Return the passage of the text on Waxman and Ralph Reed starting at "House Oversight chair" and ending at "plans to attend.", copied word for word.

# [Text provided]
—————

Waxman calls on McCain to give back Reed's money

House Oversight chair Henry Waxman joined a media conference call this morning to recap the connections between Ralph Reed and Jack Abramoff. I was on the call. What follows is my summary and analysis.

I've added a fair amount of context to make the conversation intelligible to non-Abramoff buffs. So, unless I specifically attribute a claim to Waxman, blame me.

The call was convened because Ralph Reed is set to hold a fundraiser for John McCain on Monday, which McCain plans to attend.

Waxman is calling on McCain to cancel the event and give back all Reed's money.

In his prepared statement, Waxman reviewed the highlights of the sprawling email record linking Reed and Abramoff as "conspirators in a money laundering scheme."

The Chairman's message was clear: Reed wasn't just some hapless subcontractor who got paid with Abramoff's dirty money, he was an integral partner a scheme to bilk Indian tribes out of millions of dollars.

Waxman's committee did its own Abramoff investigation focusing on the lobbyist's contacts with the White House, so he has his Abramology down pat.

In one notorious episode in their long and profitable collaboration, Abramoff hired Reed to help defeat a 1999 lottery ballot initiative in Alabama. Reed's job was to drum up evangelical opposition to the measure. The operation was bankrolled by the Mississippi Choctaw Indians with a view to quashing potential competition for their casino. 

Obviously, the former head of the Christian Coalition couldn't openly accept gambling money as part of a scheme to force Alabamians to patronize casinos. So, Abramoff arranged to launder the money through various think tanks and non-profits.

—————

Data records:
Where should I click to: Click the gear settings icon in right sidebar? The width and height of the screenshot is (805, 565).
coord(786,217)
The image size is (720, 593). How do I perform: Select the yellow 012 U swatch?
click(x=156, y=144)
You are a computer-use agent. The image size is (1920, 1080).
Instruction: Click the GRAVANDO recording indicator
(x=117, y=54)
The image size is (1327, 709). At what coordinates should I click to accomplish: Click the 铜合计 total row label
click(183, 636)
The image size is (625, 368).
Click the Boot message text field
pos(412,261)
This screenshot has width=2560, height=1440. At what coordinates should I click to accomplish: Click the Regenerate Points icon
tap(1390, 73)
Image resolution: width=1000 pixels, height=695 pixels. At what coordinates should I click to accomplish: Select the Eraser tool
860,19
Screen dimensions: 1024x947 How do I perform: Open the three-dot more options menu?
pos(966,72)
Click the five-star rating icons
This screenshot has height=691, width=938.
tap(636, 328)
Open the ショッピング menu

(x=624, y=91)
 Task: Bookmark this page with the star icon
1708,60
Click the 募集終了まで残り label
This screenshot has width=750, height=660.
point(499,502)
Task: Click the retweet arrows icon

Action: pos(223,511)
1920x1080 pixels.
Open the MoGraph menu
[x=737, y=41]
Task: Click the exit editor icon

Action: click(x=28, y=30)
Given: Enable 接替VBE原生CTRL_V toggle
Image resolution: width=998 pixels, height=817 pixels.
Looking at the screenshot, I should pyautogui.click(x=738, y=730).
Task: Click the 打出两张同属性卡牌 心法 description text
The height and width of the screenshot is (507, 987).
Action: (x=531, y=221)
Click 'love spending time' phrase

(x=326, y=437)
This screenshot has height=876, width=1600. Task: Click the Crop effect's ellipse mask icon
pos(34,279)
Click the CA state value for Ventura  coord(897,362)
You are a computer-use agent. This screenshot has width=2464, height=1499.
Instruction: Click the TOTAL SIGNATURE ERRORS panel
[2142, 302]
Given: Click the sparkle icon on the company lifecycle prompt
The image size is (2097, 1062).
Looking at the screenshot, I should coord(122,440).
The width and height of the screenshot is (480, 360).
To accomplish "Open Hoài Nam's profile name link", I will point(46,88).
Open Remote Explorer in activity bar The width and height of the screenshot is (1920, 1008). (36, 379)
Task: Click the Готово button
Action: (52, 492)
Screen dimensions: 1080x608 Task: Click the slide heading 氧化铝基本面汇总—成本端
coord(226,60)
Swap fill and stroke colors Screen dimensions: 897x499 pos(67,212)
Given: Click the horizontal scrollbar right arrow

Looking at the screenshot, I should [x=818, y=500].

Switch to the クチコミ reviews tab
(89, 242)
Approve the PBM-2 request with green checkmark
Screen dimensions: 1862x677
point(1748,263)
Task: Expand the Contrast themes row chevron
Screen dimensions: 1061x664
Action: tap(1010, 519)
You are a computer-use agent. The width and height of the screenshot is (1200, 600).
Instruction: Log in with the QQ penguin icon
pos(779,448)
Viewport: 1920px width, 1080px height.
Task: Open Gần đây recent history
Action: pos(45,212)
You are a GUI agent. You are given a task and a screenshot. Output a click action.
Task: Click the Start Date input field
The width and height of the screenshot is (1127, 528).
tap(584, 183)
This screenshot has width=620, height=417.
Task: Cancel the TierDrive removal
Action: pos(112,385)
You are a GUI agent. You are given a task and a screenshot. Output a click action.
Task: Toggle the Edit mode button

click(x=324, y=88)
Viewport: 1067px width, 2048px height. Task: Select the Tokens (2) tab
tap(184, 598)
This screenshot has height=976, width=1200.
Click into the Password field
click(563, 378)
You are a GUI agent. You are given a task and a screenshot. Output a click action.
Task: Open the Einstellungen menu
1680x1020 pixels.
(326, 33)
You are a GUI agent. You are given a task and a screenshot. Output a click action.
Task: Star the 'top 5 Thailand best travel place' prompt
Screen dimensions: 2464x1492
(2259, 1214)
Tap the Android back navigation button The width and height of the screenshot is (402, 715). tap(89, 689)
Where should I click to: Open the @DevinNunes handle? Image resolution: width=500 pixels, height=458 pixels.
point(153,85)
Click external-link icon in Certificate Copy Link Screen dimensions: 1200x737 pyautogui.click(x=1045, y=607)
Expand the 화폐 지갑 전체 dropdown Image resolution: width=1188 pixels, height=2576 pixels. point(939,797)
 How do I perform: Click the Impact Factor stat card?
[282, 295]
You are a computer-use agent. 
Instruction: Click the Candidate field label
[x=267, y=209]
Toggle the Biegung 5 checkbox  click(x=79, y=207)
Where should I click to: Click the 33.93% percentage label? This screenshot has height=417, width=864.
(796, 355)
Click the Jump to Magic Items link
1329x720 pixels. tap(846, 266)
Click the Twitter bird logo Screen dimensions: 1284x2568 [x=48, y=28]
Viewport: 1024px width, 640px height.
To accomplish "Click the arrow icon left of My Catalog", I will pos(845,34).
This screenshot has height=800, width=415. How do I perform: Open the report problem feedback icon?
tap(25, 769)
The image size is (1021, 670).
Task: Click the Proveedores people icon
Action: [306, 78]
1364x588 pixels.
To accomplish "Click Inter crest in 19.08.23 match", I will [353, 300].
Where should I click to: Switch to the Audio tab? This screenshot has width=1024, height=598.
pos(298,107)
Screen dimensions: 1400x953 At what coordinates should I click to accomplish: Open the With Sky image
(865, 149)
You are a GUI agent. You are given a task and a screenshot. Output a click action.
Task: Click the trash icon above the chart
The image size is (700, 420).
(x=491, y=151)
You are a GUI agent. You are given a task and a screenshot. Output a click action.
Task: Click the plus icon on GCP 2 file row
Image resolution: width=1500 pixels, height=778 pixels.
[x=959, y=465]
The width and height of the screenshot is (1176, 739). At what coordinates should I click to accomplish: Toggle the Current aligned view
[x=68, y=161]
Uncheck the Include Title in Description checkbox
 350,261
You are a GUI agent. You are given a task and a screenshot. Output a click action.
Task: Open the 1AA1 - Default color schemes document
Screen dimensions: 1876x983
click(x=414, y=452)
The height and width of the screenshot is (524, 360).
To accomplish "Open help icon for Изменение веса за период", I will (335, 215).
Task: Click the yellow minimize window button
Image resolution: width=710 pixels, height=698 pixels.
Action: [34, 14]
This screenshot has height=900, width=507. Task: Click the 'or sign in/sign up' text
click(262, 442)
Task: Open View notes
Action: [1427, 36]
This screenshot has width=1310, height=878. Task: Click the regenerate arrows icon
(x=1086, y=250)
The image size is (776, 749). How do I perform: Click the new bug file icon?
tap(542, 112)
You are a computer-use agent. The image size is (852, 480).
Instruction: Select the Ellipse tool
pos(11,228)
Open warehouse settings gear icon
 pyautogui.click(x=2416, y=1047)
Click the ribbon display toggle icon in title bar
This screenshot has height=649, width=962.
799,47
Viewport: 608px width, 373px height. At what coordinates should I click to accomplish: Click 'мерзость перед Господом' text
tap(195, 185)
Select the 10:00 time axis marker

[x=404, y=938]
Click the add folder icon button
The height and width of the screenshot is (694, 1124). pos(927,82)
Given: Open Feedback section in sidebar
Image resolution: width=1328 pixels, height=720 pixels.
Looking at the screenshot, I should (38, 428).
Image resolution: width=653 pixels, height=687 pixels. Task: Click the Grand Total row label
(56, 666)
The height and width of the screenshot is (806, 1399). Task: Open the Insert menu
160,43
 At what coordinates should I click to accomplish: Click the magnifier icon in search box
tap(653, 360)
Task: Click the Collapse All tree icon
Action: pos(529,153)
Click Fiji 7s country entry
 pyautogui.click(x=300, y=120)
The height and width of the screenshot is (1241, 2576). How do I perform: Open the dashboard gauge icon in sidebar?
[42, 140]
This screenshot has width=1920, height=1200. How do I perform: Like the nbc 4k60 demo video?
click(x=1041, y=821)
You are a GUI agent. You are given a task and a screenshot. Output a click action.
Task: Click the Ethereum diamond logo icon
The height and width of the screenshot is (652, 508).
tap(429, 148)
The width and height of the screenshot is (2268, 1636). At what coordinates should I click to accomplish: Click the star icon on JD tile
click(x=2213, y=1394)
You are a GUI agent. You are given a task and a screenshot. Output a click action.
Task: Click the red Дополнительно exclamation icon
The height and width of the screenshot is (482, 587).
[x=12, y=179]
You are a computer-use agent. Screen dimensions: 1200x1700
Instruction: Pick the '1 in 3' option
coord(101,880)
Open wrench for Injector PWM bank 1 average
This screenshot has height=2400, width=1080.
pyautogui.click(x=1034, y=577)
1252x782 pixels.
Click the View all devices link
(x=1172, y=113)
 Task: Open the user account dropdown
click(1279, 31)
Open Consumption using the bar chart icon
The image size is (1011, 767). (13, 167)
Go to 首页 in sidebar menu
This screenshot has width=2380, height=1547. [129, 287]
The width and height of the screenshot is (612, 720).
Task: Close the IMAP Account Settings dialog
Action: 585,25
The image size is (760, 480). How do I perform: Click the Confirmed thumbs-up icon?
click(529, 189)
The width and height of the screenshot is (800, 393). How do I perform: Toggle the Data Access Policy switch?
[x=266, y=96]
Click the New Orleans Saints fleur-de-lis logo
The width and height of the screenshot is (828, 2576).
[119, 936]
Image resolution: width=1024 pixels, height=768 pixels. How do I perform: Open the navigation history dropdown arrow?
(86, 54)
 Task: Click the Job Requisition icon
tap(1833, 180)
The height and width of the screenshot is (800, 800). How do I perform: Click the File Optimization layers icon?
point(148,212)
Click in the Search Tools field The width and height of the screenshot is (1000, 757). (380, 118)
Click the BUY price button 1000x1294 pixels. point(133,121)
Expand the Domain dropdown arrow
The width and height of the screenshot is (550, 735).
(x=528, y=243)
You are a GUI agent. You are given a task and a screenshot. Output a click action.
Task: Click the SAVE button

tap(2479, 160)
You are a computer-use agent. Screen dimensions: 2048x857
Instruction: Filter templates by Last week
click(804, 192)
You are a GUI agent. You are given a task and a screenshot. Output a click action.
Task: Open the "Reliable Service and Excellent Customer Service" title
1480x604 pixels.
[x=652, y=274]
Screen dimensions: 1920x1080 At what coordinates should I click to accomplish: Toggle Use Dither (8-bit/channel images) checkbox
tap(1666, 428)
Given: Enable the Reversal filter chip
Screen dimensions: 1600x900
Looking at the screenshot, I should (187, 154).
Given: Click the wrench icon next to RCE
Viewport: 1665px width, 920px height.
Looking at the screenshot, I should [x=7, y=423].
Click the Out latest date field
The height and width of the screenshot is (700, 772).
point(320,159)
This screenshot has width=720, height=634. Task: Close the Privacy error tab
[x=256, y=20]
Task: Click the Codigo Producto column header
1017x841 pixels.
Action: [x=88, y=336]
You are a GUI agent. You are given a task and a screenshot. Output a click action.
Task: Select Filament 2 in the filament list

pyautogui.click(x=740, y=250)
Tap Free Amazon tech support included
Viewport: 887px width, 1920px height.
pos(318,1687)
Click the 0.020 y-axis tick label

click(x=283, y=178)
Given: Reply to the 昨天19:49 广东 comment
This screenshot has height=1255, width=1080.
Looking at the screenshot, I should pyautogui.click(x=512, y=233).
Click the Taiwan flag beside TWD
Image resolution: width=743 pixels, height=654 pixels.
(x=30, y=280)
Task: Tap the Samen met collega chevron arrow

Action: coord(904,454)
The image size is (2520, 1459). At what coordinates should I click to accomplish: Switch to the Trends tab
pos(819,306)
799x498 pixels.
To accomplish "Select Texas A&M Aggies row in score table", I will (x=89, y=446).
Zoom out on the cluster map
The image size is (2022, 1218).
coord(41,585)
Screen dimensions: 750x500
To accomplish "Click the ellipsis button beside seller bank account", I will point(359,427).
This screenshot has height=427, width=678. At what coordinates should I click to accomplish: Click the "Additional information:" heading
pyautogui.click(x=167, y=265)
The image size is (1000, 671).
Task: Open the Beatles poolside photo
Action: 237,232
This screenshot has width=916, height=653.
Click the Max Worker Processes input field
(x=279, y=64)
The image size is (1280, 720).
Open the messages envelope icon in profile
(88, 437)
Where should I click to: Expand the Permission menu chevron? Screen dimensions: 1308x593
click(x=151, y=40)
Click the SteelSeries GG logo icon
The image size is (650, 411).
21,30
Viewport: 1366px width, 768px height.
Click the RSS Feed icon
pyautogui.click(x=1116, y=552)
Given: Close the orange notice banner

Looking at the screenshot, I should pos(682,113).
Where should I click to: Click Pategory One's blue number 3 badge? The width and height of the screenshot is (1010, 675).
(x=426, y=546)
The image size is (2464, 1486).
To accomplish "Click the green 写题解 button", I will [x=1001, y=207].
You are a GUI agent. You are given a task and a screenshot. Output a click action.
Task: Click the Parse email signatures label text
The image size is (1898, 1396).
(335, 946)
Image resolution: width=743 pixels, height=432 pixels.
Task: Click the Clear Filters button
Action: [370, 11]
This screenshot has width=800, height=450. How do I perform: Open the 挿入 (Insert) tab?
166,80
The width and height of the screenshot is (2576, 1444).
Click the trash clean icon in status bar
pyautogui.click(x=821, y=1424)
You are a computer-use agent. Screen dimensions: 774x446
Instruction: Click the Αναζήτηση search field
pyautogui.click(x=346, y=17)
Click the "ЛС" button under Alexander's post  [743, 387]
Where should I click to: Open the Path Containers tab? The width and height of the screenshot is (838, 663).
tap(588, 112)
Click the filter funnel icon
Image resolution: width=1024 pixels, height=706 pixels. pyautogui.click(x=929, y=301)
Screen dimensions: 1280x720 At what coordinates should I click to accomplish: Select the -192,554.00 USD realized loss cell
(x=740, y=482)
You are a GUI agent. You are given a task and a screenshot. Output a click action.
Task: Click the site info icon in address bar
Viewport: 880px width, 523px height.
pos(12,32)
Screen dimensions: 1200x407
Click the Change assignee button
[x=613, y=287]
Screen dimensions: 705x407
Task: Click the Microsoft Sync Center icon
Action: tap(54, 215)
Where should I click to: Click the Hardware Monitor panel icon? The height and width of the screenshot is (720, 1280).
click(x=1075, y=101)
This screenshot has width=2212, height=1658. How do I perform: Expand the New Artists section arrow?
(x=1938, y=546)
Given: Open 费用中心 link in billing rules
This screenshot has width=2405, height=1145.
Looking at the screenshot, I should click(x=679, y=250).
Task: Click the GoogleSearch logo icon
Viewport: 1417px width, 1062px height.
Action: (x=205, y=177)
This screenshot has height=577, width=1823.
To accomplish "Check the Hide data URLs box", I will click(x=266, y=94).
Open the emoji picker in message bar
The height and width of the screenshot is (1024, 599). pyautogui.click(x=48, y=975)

—————

# [Task response]
House Oversight chair Henry Waxman joined a media conference call this morning to recap the connections between Ralph Reed and Jack Abramoff. I was on the call. What follows is my summary and analysis.

I've added a fair amount of context to make the conversation intelligible to non-Abramoff buffs. So, unless I specifically attribute a claim to Waxman, blame me.

The call was convened because Ralph Reed is set to hold a fundraiser for John McCain on Monday, which McCain plans to attend.